実際のゲームでも周りがくっつけようと勝手に奮闘してくれるのでたいへん迷惑なものである。
「いえ、まだ付き合ってませんよ」
エルモードさんは爽やかな笑顔で答える。『まだ』って何? 可能性はあるの?
「さて、今日はどのパーティーにゲスト参加しましょうか、レディ?」
エルモードさんはまったく気にすることなく、クエスト参加を促してくる。
「今日は俺達のゲストになってくれよ。どうしても欲しいレアアイテムがあるんだ」
「そんなの、俺らだって欲しいアイテムあるわい。俺らについてくればアイテム以外に用はないからマニー全部やってもいい!」
「そんなら俺たちだってマニー全部差し出すからこっちのゲストに来てくれよ。なんならレアアイテム以外のアイテムもつける!」
冒険者たちは極運をなんとか自分たちのパーティーに引き込もうとどんどん条件を良くしていく。なんだか自分がオークションにかけられた気分だった。

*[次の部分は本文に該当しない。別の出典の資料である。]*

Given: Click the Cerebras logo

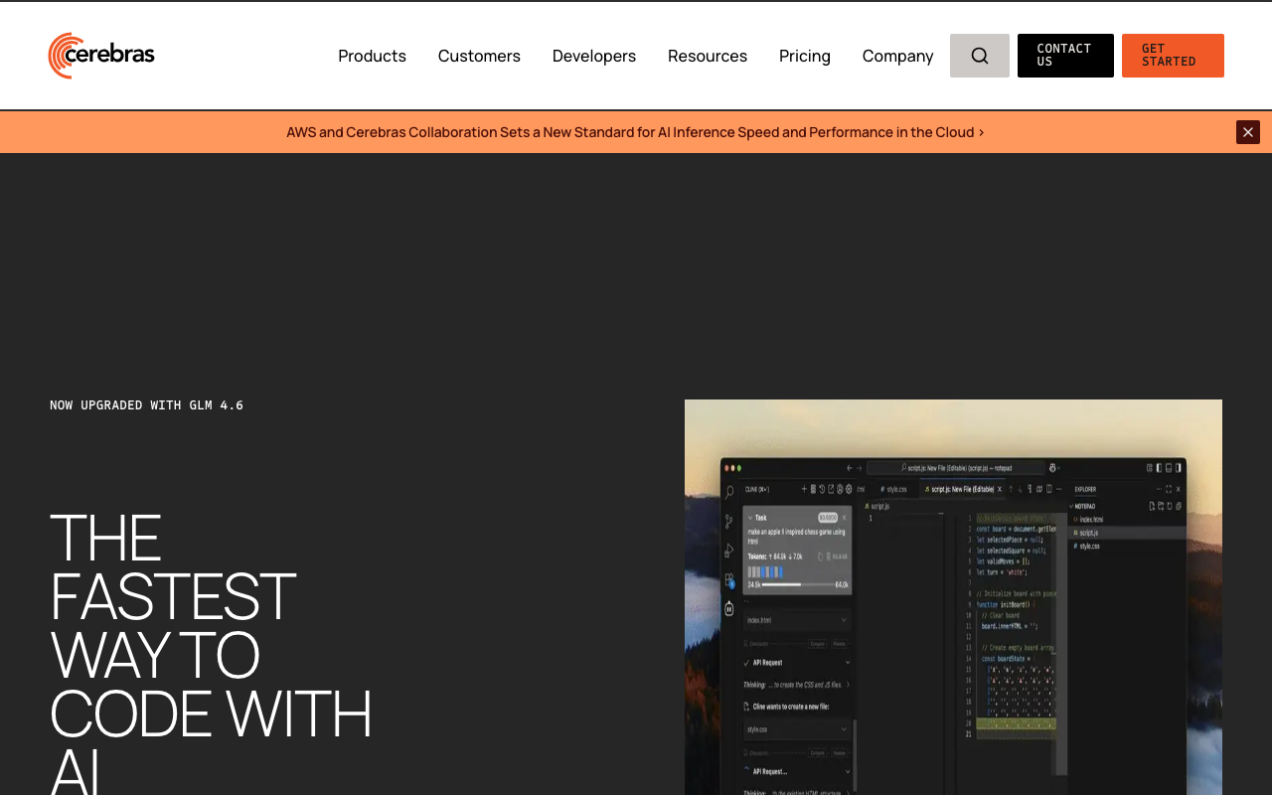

「レディ、報酬に惑わされないで。あくまでご自分の意志で選んでください」
エルモードさんはこっそり耳打ちした。
「じゃあ……」
私は結果的に、若い冒険者パーティーのゲストになることにした。現実世界でいえば中学生から高校生くらいの若さの少年たちが友達同士でパーティーを組んでいるようだった。
「アヤメさん、エルモードさん、今日はよろしくおねがいします!」
「こちらこそ、よろしく」
礼儀正しく挨拶してくれる若者たちに、私は好感を持った。
意気がっている若い子なんかは、現実世界のゲームでは結構迷惑行為をしたりするものである。本人にとっては無自覚だったり、そのゲームのルールに関して無知なのが原因だったりもするのだが、まあそれはさておき。
「アヤメさんが僕たちのパーティーに来てくれて嬉しいです。僕たちは大人みたいに高額の報酬は用意できないから……」
「あの『白き光』のエルモードさんまでついてきてくれるなんて心強いです!」
「ははは、純朴でいい子たちですね」
エルモードさんも
おそらく、『白き光』という二つ名は若き冒険者たちにとっては憧れの対象なのだろう、と私は推測した。
うーん、でも現実世界でエルモードどころか『白き光』なんて聞いたことがない。やっぱりこの世界はゲームとは微妙に世界観が違う気がする。
「でも、君たちのレベルではこのクエストはまだ早い気がするなあ」エルモードさんは難しそうな顔をする。
受注したクエストは、難易度高めの『氷の魔神討伐』というものだ。魔神討伐系のクエストは魔王に近い存在を倒さなければならないので正直かなり手強い。
「僕たち、どうしても氷の魔神石が欲しいんです」
若き冒険者たちは真剣な表情でレアアイテムの名を告げる。『アイスソード』というレア武器を作るために必要なアイテムだ。
「アイスソード目当てか……氷の魔神は強いよ」
「だから、ゲストに頼るしかないんです」
冒険者のリーダー格らしき年長者の高校生くらいの少年はすがるような目で私とエルモードさんを見る。
「どうか、力を貸していただけませんか?」
「……
「私には立って見ていることしか出来ませんが、私の極運が力になれるなら」
「ありがとうございます!」
冒険者たちは深々とお辞儀をした。
若き冒険者たちは六人パーティー、私とエルモードさんを入れれば八人だ。いくらなんでもこの人数なら、囲んで叩けば氷の魔神は倒せると思うけど……ゲームではどのくらいの強さだったっけ。
かくして私達は、ガーネットの街から北の外れにある氷の洞窟へと歩を進めるのであった。